Without thinking, I started towards the stranger, calling out, “Hey! Hey you!”
Anger rose in me with every step, and all I wanted to do was grab the hooded stranger and shake him until he told me where my sister was.
When I called out again, the stranger turned away and began to dash between the graves as if trying to get away from me.
That’s when I started running.
And so did the stranger.
Soon, I was chasing after the guy as he ran toward the main gates. But thanks to my anger energizing me, I caught up with the guy, and I jumped him from behind, tackling him to the ground.
“Who are you?!” I screamed at him as I grabbed him by the lapels and shook him. “Tell me who you are?! Tell what you did to my sister?!”
“Mister, wait!” the guy cried out. “Stop! Please!”
I stopped shaking the guy as his hood fell from his head to reveal the face of someone barely in their twenties. A fucking kid. Staring down at the terrified kid, I soon realized I had made a terrible mistake. “I...I’m sorry,” I said as I got off him.
“You’re fucking crazy, man!” the kid said. “Why’d you jump me, huh? I was just visiting my mom’s grave!”
“I’m sorry,” I said. “I thought you were someone else.”
The kid shook his head in disgust. “Fuck you, man!” he said before running off.
Christ, I thought as I stood shaking my head. The kid’s right. I am fucking crazy.

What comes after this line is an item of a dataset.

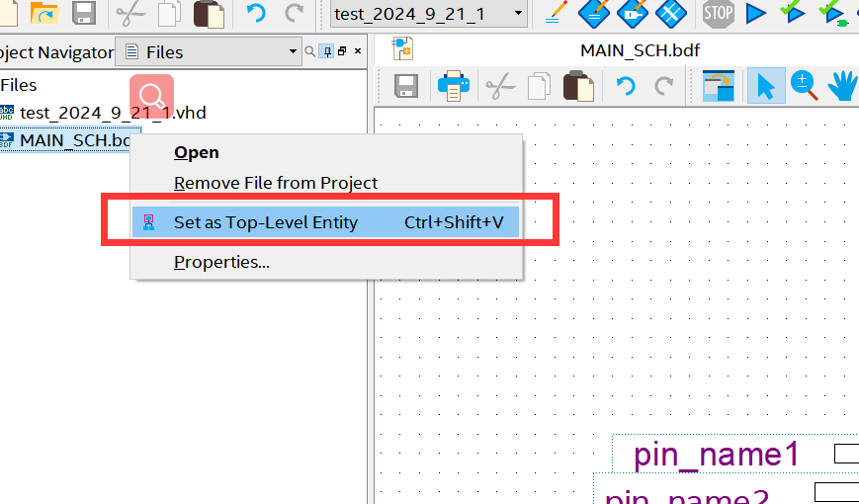
Task: Close the Project Navigator panel
Action: click(x=358, y=51)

And the worst thing, I realized with utter certainty, was that I was only set to get crazier as things around me got more so.
29
When I got back to my apartment, there was a package sitting outside my front door. Walking down the hallway, I frowned as I saw the large box sitting there, wondering what it could be as I hadn’t ordered anything, a fact which soon sent alarm bells ringing in me. Stopping by the box, I stared down at for a moment, and then looked up and down the long hallway, as though the person who had dropped the box off was still around, but they weren’t. Not that I could see, anyway.

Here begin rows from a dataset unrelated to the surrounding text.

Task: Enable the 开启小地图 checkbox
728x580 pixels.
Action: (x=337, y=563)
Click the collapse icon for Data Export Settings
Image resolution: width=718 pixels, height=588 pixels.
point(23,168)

I could see it was a plain cardboard box, crumpled in places, and not even sealed at the top, the flaps sitting slightly proud from the edges.
Puffing my cheeks out, I let out a long sigh and then bent down and picked the box up, testing the weight a little. Whatever was inside, it was heavy. I was about to open it when I saw a man and woman enter the hallway from the landing and come walking toward me. Neighbors probably, I thought as I picked up the box and smiled at the couple as they walked past, who smiled back and said hello before they entered an apartment down the hall.
Entering my own apartment, I walked straight into the living room and placed the cardboard box on the coffee table, afraid to even open the damn thing at this point because my mind had thrown up all sorts of bad ideas as to what might be inside.
Standing over the box, I lit a cigarette and stared down at it some more before finally sighing and lifting the top flaps, letting them fall to the side before opening the inner flaps.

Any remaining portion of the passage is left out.